#### Work instruction
Read the data below line by line and copy each one with "beside" in it.

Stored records
-- -- --

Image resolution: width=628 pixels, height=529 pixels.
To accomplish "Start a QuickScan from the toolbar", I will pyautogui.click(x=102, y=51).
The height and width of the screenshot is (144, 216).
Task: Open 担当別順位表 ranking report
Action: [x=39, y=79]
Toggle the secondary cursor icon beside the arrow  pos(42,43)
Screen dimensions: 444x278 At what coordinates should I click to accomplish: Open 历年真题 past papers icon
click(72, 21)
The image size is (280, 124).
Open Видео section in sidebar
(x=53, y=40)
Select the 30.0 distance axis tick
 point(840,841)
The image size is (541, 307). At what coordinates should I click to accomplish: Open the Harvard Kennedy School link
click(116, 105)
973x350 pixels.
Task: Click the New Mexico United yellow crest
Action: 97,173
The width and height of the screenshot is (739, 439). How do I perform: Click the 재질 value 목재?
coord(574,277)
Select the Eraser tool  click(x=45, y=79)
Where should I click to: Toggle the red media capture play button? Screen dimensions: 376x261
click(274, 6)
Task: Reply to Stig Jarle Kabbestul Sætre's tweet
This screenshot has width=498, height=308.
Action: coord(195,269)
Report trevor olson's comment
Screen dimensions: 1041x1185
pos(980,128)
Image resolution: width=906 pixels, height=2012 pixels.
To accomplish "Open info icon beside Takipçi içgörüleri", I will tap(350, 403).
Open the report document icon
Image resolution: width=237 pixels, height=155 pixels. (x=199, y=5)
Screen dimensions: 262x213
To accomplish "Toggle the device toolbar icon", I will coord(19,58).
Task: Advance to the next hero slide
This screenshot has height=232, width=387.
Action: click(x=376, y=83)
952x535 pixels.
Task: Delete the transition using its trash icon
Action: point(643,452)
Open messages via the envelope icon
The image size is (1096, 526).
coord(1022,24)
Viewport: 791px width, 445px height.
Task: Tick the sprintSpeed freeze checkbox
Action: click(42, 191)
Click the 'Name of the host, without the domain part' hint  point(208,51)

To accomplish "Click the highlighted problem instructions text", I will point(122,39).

-- -- --

#### The completed task
Toggle the secondary cursor icon beside the arrow  pos(42,43)
To accomplish "Open info icon beside Takipçi içgörüleri", I will tap(350, 403).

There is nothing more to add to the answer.